Diehl admits that he doesn’t have much use for people who don’t sympathize with the program. “Pseudoecologists,” he growls. “Most people, if they know anything about animals, they learned it on TV. Cartoons. Disneyland. How many people really take the time to go out and observe nature? How many people have seen coyotes preying on a cow giving birth? The calf is dead before it hits the ground. Then the coyote goes for the afterbirth, and when he’s done with that, he chews on the cow’s udders until she bleeds to death. Now, that’s the kind of thing you’ll never see on Disneyland, because it’s gross and because they can’t make any money showing people that. Nature is the most brutal killer of all. People don’t want to know that, but that is reality.”

Coyote was trying to sleep off a wild night on the town when he was awakened by the sound of pounding in the canyon below. He looked out of his doorway and saw two men driving survey stakes into the ground. He watched the men work for a while, then dozed off again. The sight of work always bored him.

Coyote didn’t object to a new subdivision in the neighborhood. He was no pseudo-ecologist. In fact, as he slept he dreamed of all the new houses with bowls of cat food on their back porches. In his dream, he went around to each house and ate the cat food, then he went back and ate the cats.

That evening, when the pounding finally stopped and the men went home, Coyote went down to inspect their work. The area had been divided into neat parcels and every parcel was marked by four orange stakes. Coyote went around and lifted his leg on each of the stakes, just so the men wouldn’t forget whose neighborhood this really was.

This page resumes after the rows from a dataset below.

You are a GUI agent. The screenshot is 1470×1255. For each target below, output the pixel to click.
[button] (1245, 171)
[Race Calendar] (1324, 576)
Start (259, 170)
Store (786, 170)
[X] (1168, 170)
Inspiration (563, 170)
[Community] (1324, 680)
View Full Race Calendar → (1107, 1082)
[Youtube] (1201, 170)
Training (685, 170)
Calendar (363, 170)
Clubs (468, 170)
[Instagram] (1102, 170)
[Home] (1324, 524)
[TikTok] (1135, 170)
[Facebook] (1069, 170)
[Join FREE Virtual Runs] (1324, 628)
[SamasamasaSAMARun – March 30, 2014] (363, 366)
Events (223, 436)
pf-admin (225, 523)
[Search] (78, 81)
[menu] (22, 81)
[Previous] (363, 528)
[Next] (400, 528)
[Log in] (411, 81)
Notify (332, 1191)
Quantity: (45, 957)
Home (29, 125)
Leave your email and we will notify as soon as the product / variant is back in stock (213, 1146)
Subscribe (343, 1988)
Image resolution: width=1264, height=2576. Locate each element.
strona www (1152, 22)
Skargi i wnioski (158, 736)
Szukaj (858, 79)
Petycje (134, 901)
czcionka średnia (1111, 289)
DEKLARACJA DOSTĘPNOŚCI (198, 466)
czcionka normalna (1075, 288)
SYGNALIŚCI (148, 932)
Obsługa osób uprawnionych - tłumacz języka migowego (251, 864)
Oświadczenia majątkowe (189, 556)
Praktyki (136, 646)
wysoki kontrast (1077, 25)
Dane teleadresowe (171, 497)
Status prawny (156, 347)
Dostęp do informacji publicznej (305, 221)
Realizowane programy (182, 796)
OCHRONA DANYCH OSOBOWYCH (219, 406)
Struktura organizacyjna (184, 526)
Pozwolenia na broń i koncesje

After Coyote had finished surveying the subdivision, he felt hungry and thought maybe he’d go over to the freeway and wait for a take-out order. As he started toward the lagoon he heard an eerie sound below him. It was a shrieking, weeping, squalling kind of sound, and though he wasn’t sure, he thought it might be a rabbit in trouble. His blood quickened and he hurried toward the easy meal.

Just as Coyote entered the clearing at the water’s edge, a shot rang out, echoing off the canyon walls. A patch of fur flew off his back, and the impact of the bullet lifted him in the air and spun him around in a circle. He hit the ground running and didn’t stop until he got home.

As he licked the blood from his wound, just beneath his skin he found the small lead bullet. He squeezed it between his teeth and found that it was soft and chewable. So he ate it.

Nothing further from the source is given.